An unauthenticated RCE flaw was discovered in Cisco Nexus Dashboard Fabric Controller by exploiting an obsolete Java library with known vulnerabilities.
The researcher, Pedro Ribeiro, was able to put together a damaging exploit against the enterprise-grade network and storage management technology by chaining together a combination of vulnerabilities in the system. The exploit chain allowed to escalate a web-based flaw to achieve a root shell, or complete compromise.
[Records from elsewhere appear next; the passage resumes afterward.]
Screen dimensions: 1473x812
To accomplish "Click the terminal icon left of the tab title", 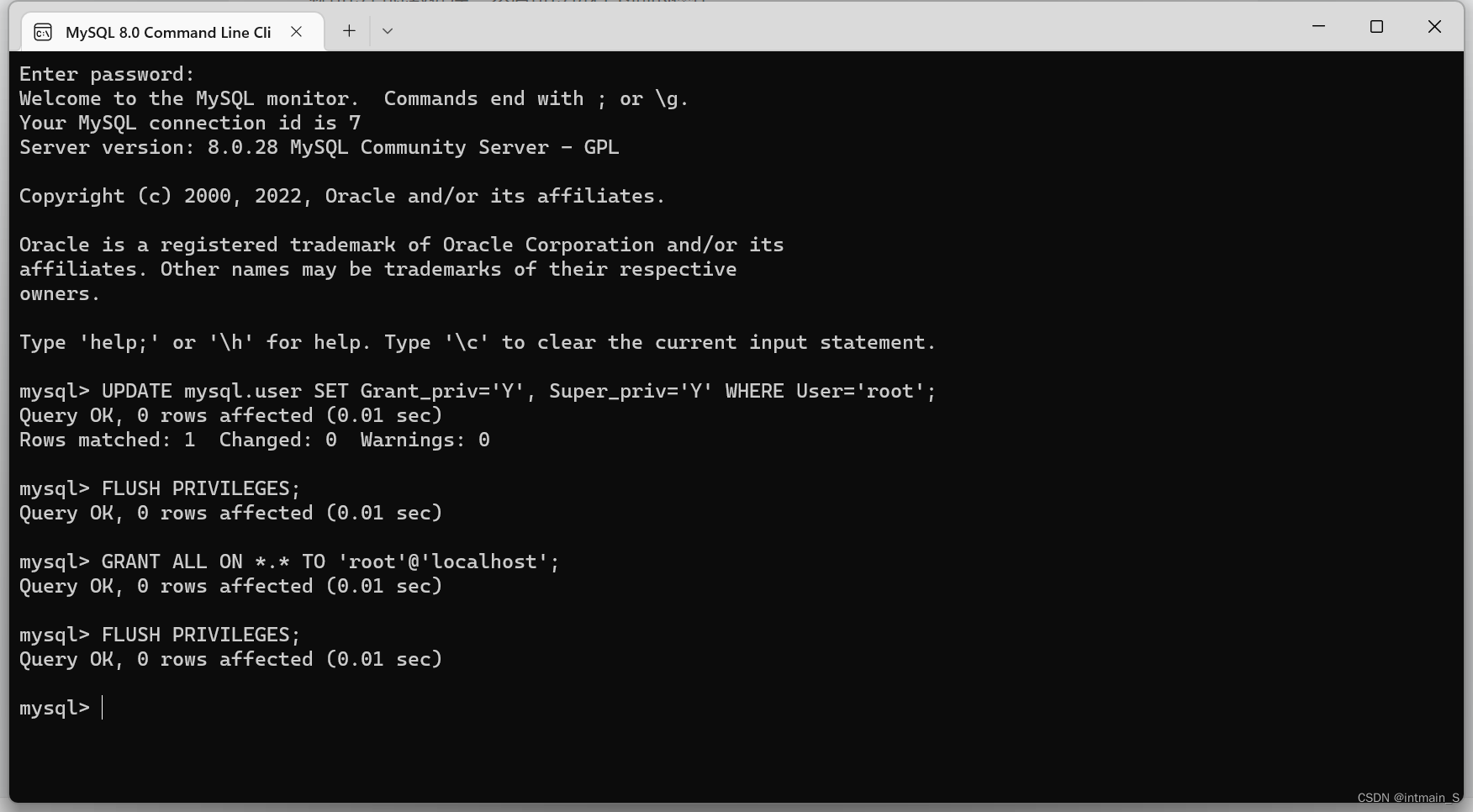I will coord(42,31).
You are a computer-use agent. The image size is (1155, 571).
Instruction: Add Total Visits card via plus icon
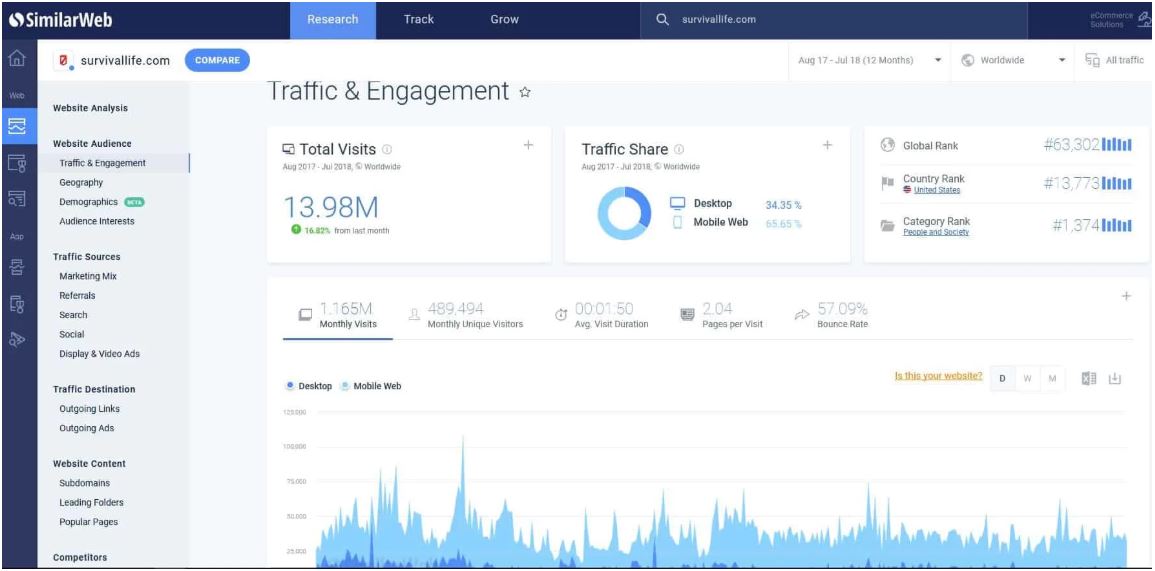pyautogui.click(x=528, y=146)
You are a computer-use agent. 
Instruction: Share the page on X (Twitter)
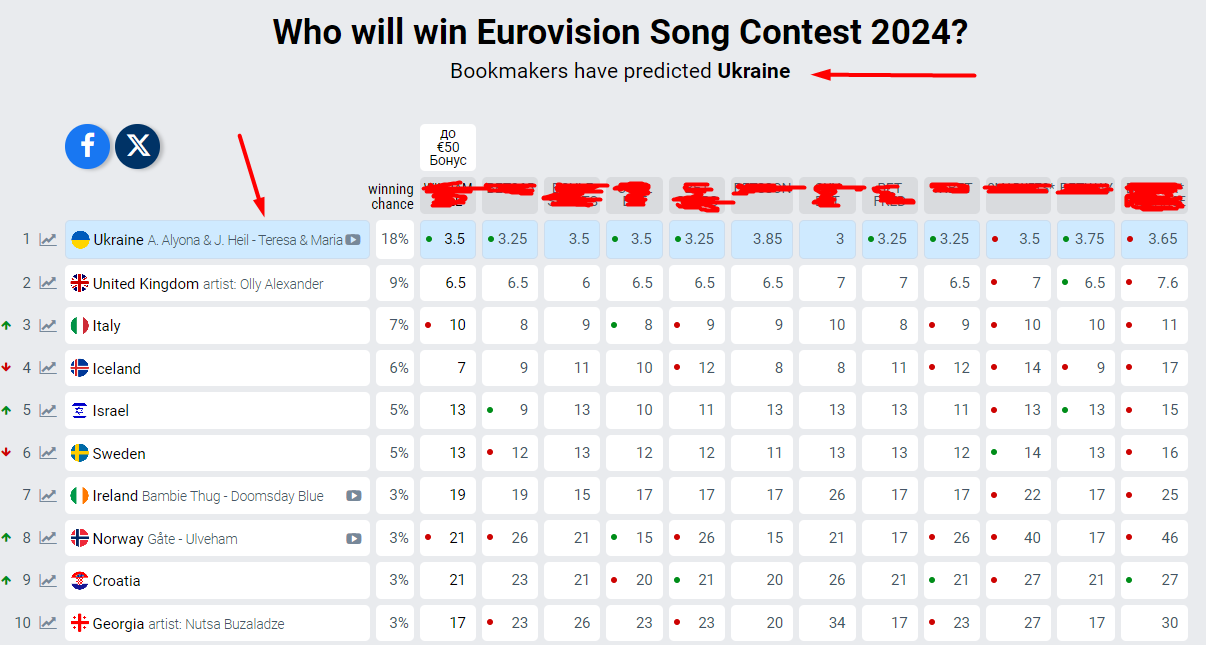(138, 146)
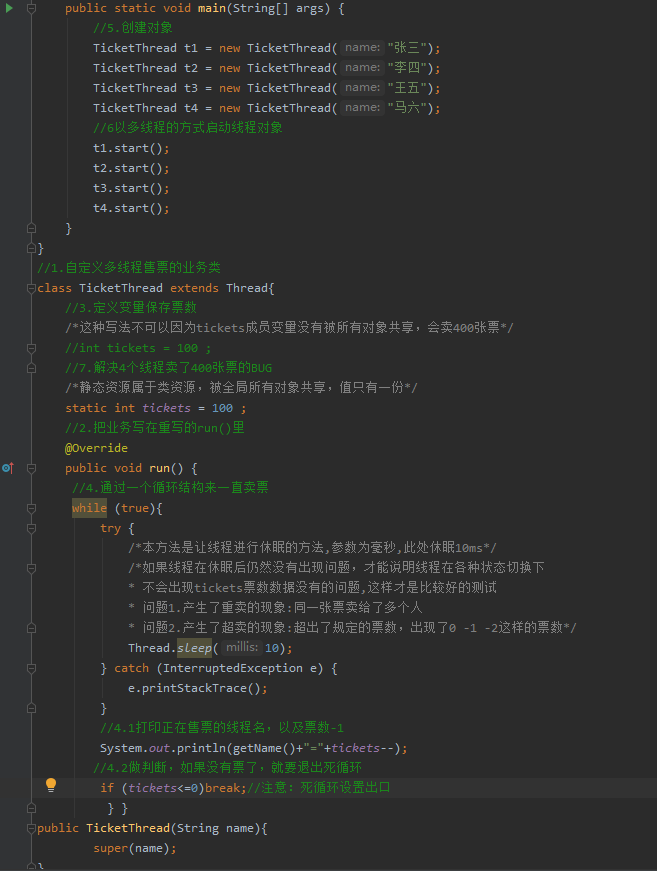Fold the try block in the gutter
The image size is (659, 871).
[x=32, y=528]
The security researcher reported the issue to Cisco through Trend Micro’s Zero Day Initiative around six months ago. Cisco was somewhat slow to respond but did release a software update last month that addressed the issue
Cisco released a software update earlier last month for Cisco Data Center Network Manager that includes a fix for the third-party software (TPS) vulnerability in Apache Flex Blaze DS that is identified by CVE-2017-5641 and tracked with Bug ID CSCvz62623 and asks customers of this product to upgrade to software version 11.5(4).
The release of an update to Cisco Nexus Dashboard Fabric Controller cleared the way for researcher to go public with details of the vulnerability and proof-of-concept exploit code with a technical blog post, published on GitHub last week.
The same technology was previously known as Cisco Data Center Network Manager (DCNM). In its previous guise, Ribeiro found another (similarly) critical RCE vulnerability three years ago.